Data to use ::
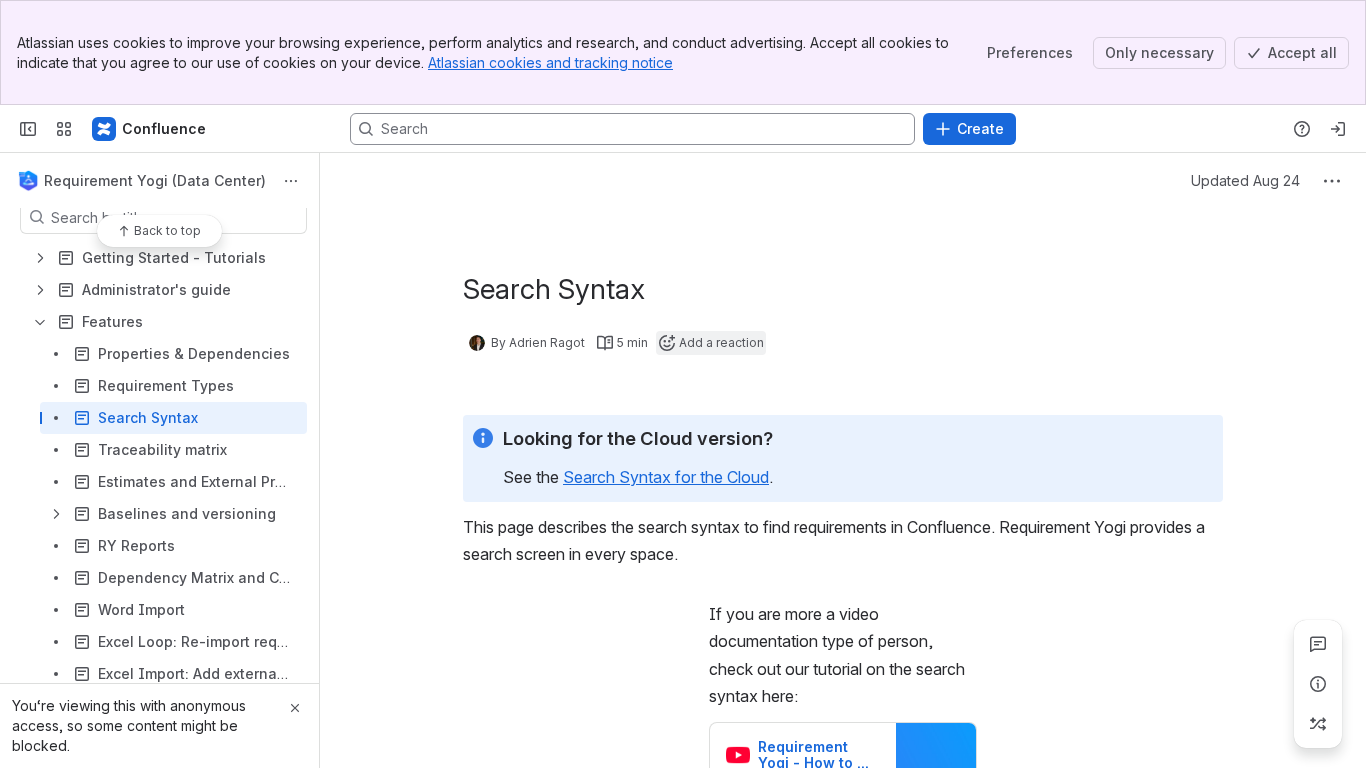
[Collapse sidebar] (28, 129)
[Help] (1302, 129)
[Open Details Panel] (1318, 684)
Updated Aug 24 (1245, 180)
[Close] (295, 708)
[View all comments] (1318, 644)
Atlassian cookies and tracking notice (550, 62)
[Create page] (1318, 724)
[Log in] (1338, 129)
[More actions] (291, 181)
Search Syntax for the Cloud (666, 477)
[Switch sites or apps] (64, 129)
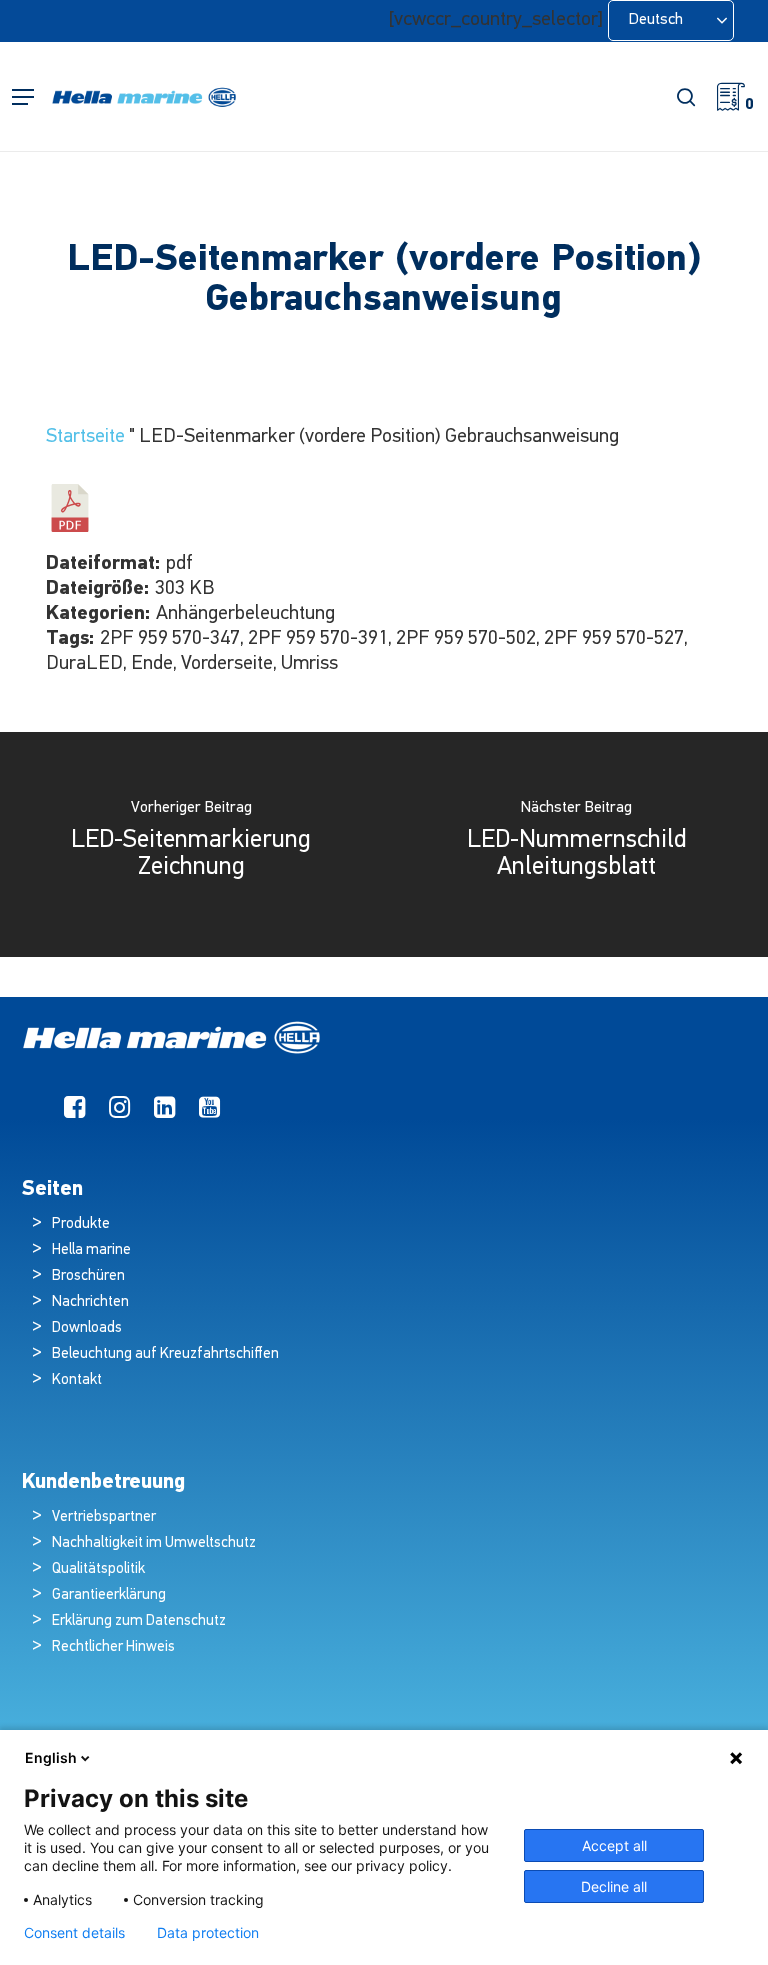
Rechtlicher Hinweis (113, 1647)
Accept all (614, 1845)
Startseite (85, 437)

--

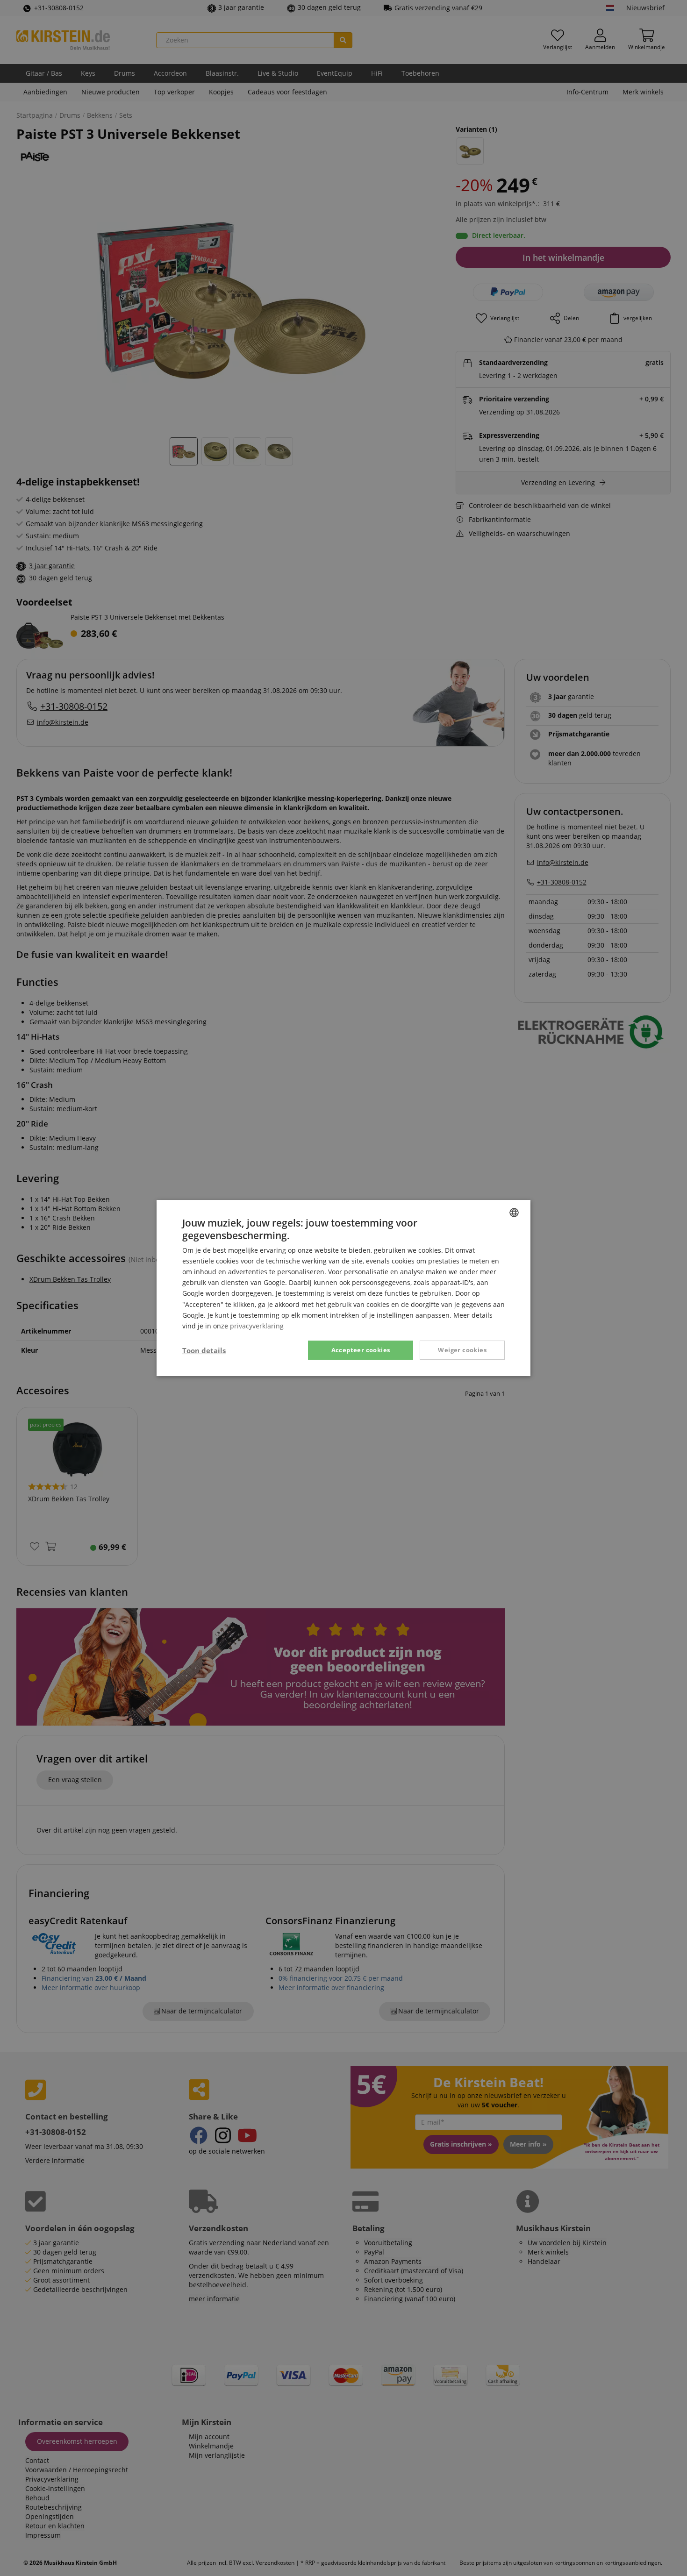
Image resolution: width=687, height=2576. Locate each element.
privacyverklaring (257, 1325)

--

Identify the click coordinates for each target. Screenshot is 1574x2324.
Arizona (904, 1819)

Work to complete :: Now transcribe the lines above exactly, starting at the line containing "Search Syntax for the Cloud (666, 477)" and ending at the line containing "Startseite (85, 437)", both lines included, pictures excluded.

Answer for this exercise ::
Search Syntax for the Cloud (666, 477)
[Switch sites or apps] (64, 129)
Rechtlicher Hinweis (113, 1647)
Accept all (614, 1845)
Startseite (85, 437)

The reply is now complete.